弊社では、自然言語AIの機能を活用することで、疾患に関する遺伝子ネットワークを描くことができます。通常は、遺伝子ネットワークの上流遺伝子も自然言語AIによって予測を行いますが、本手法ではeGeneを上流遺伝子とした遺伝子ネットワークを描くことで、疾患メカニズムを解明できる可能性があると考えました。
多発性硬化症の事例
この解析では、多発性硬化症の事例を紹介します。多発性硬化症のGWASデータとして、700か所以上の遺伝子変異をもとにeGeneを予測します。
多発性硬化症のGWASから予測される遺伝子発現
ここでは、臓器ごとのeGeneの変動予測データを示します。縦軸に臓器、横軸にeGeneをプロットしていますが、臓器毎にeGeneの変動予測が異なることが分かります。
クラスター解析のデータからも、脳の各部位の領域において特徴的な発現パターンがあることが分かります。今回は、Brain cortexのeGene情報を用いて遺伝子ネットワークを作成しました。
多発性硬化症のeQTL疾患ネットワークから想定される疾患メカニズム仮説
Brain cortexのeGeneを起点とした疾患の遺伝子ネットワークから、免疫細胞の制御に関わる遺伝子、インターフェロン関連の遺伝子、細胞増殖関連に関わる遺伝子など、免疫機能やミエリンの再構成に関わることが予測される遺伝子を発見することができました。
多発性硬化症eGene(脳)由来の遺伝子ネットワーク
多発性硬化症の遺伝子ネットワークの中に、ITGA4という遺伝子が含まれていることが分かります。ITGA4はeGeneの直下に見られますが、この遺伝子は多発性硬化症治療のターゲットとして知られている遺伝子です。
また、ITGA4周辺に複数の細胞外マトリックスの遺伝子が含まれることが分かりました。細胞外マトリックスを媒介することによる細胞の保護や免疫機能の亢進などが予測されます。
KIBITにより予測される遺伝子ネットワークは、文献上に登場する既存の遺伝子だけでなく、これまで知られていない隠れたネットワークの予測も含めた関係性を描くことができます。本手法では、ゲノムデータから予測される疾患変動遺伝子情報(eGene)が、どのように疾患につながるのか、新規のメカニズムの可能性も含めて予測することが可能になります。
今回、疾患ゲノム解析と自然言語AI「KIBIT」の融合による創薬標的探索の事例について紹介しました。

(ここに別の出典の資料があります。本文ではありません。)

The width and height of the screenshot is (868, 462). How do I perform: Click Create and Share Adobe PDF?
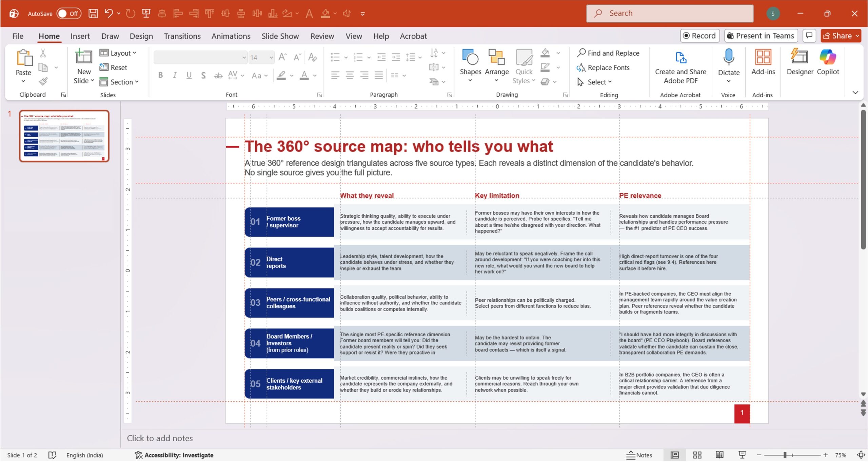click(680, 66)
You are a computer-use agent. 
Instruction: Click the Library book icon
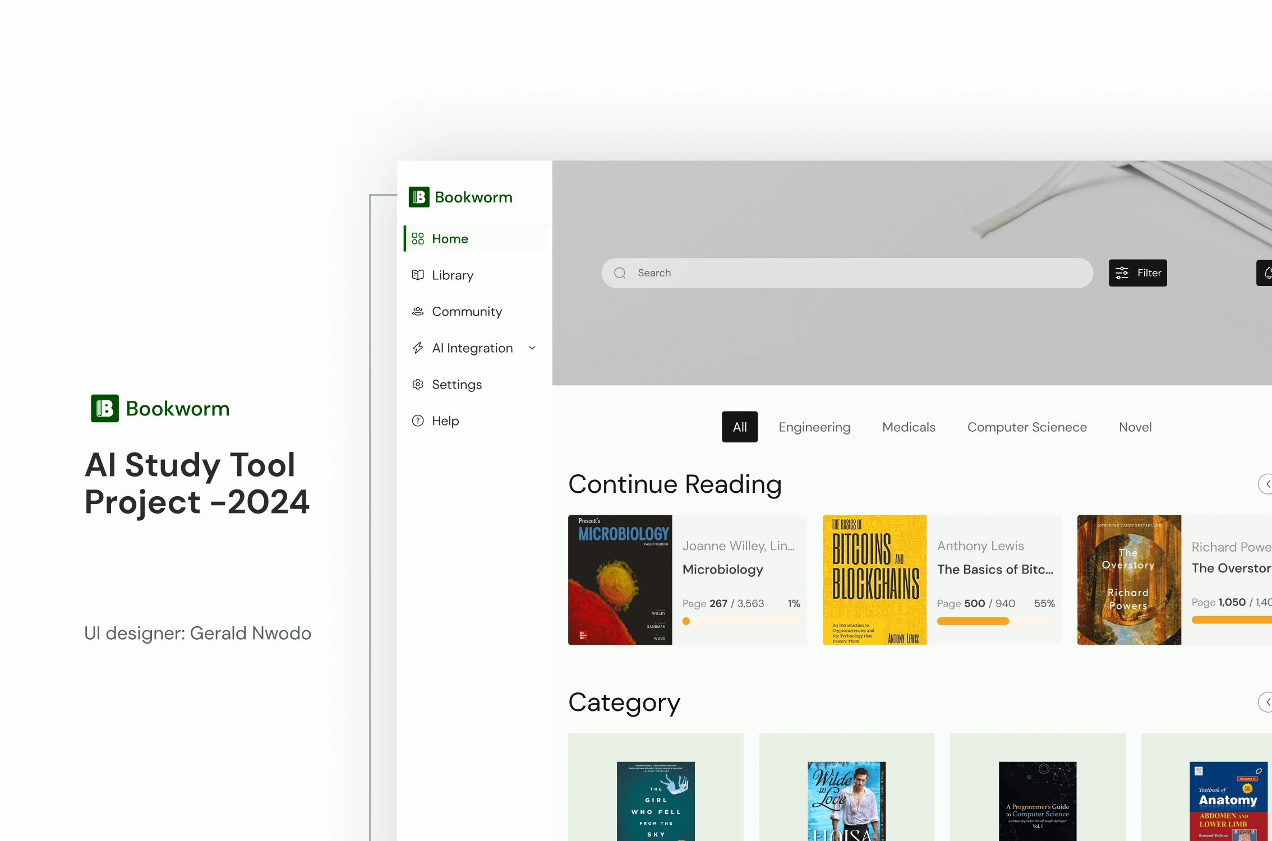coord(418,275)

今回紹介した手法だけでなく、遺伝子を仮想的にKOすることで遺伝子の機能を予測するVirtual Experimentsや、2つの疾患の共通の遺伝子や特異的な遺伝子を予測する重複差分解析などの多くの解析手法を活用することで、創薬標的探索の確度をさらに向上させることができると考えています。